**YOUR GOAL:** All lines from the one containing "Task: Choose the 딜랑 B patterned egg" through the final line of the records below should be reproduced exactly, with the pictures left out.

[Start of Attachment]

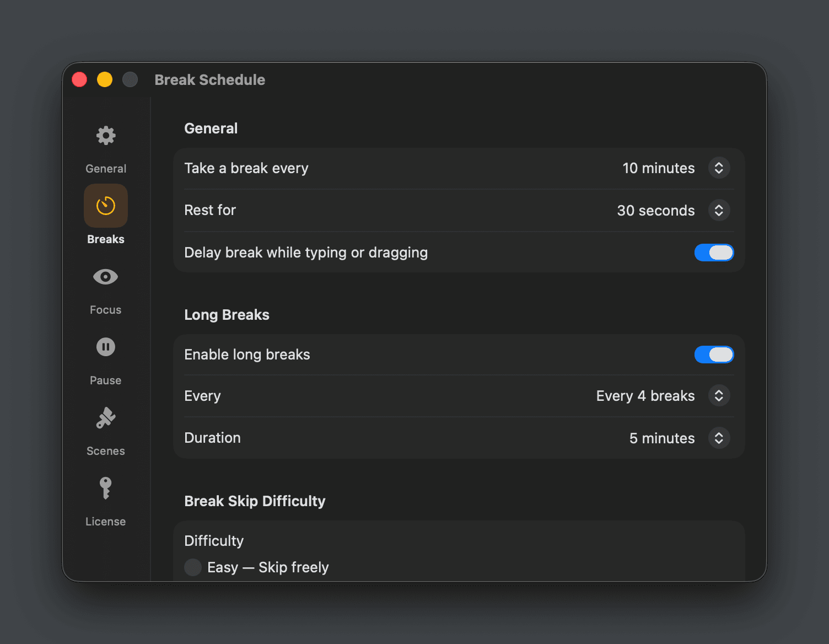Screen dimensions: 829x644
Task: Click the Break Schedule window title
Action: [209, 80]
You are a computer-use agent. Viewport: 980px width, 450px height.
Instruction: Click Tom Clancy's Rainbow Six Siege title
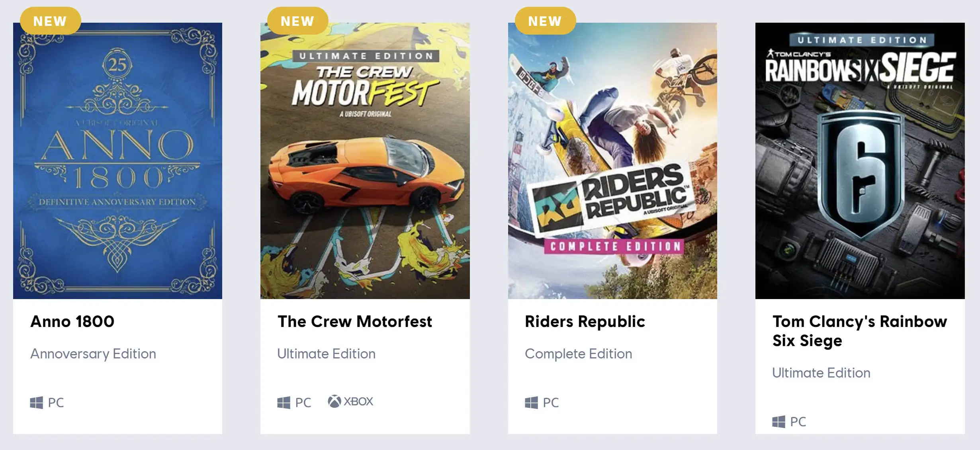tap(860, 331)
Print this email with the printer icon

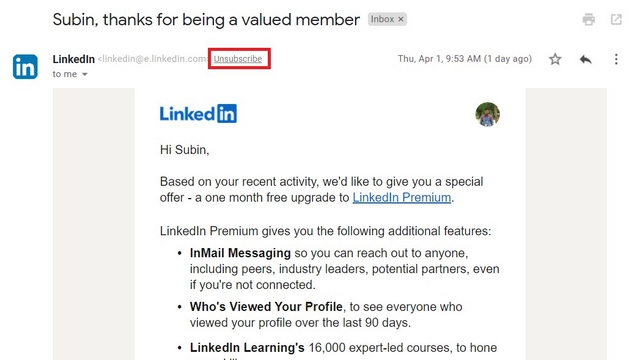click(x=589, y=19)
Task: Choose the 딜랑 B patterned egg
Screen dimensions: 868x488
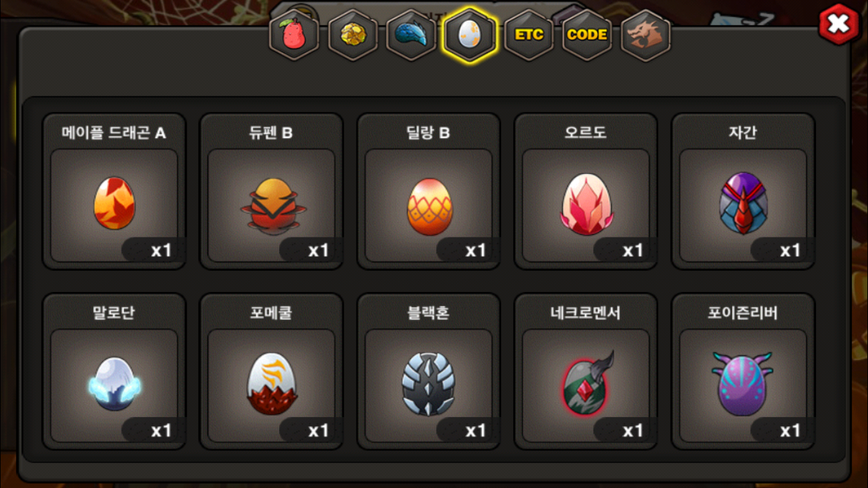Action: click(x=429, y=191)

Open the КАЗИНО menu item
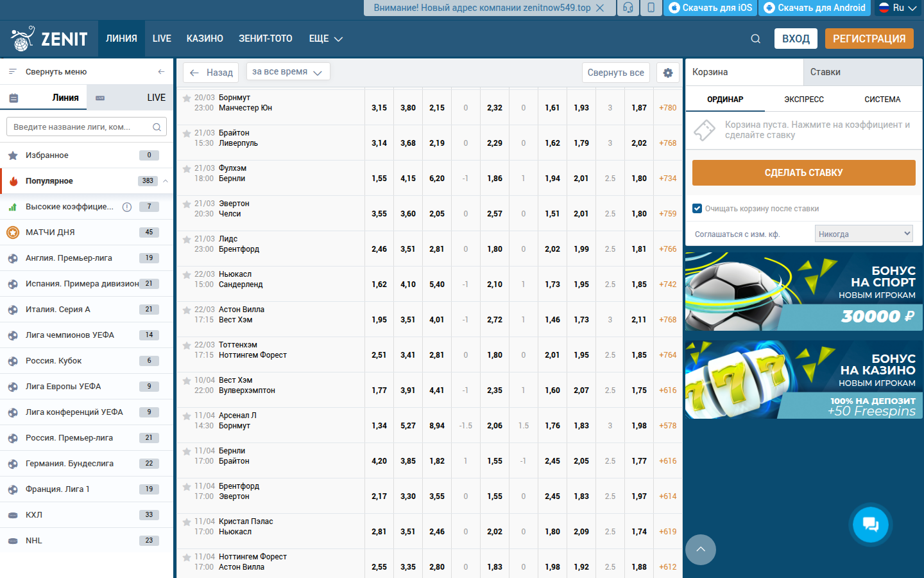[x=205, y=39]
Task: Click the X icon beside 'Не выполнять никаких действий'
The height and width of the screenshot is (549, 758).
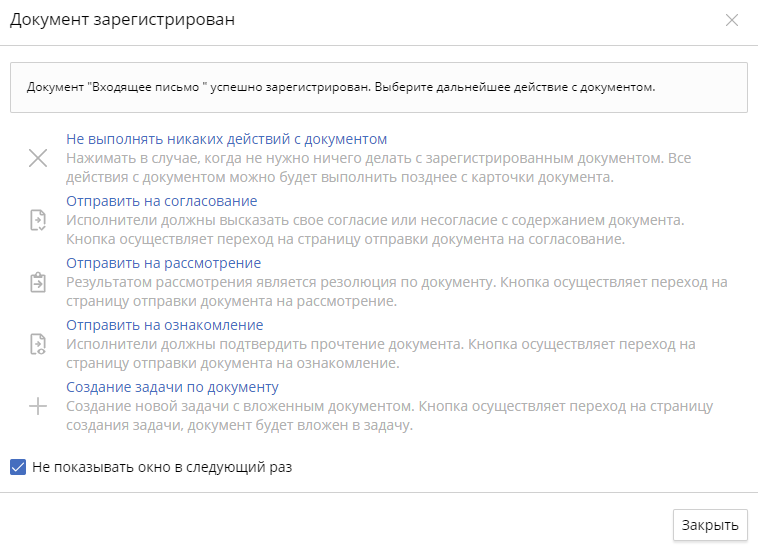Action: coord(38,158)
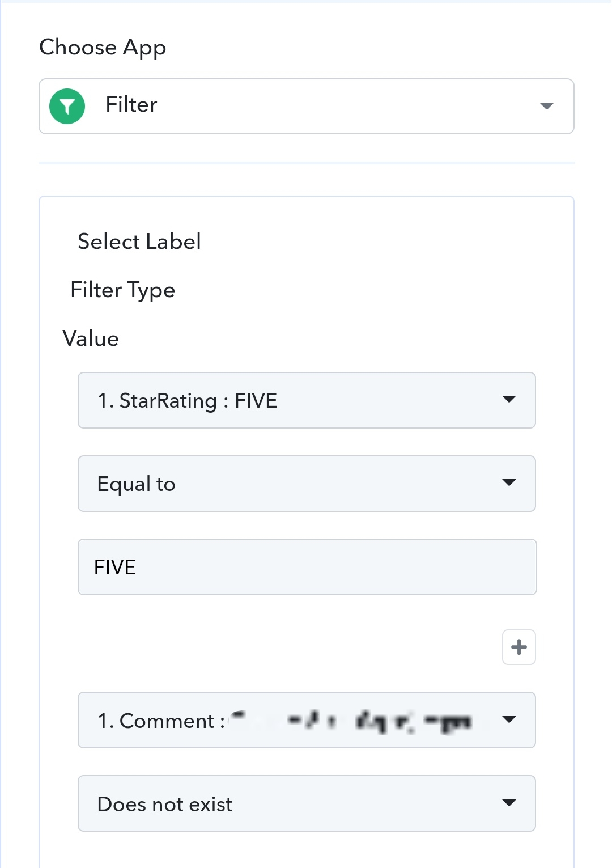Click the Value heading text
Viewport: 612px width, 868px height.
(x=91, y=338)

[End of Attachment]

**PROBLEM SOLUTION:**
Task: Choose the 딜랑 B patterned egg
Screen dimensions: 868x488
Action: click(x=429, y=191)

Open the КАЗИНО menu item
[x=205, y=39]
Task: Click the X icon beside 'Не выполнять никаких действий'
The height and width of the screenshot is (549, 758).
Action: coord(38,158)
Click the Value heading text
Viewport: 612px width, 868px height.
(x=91, y=338)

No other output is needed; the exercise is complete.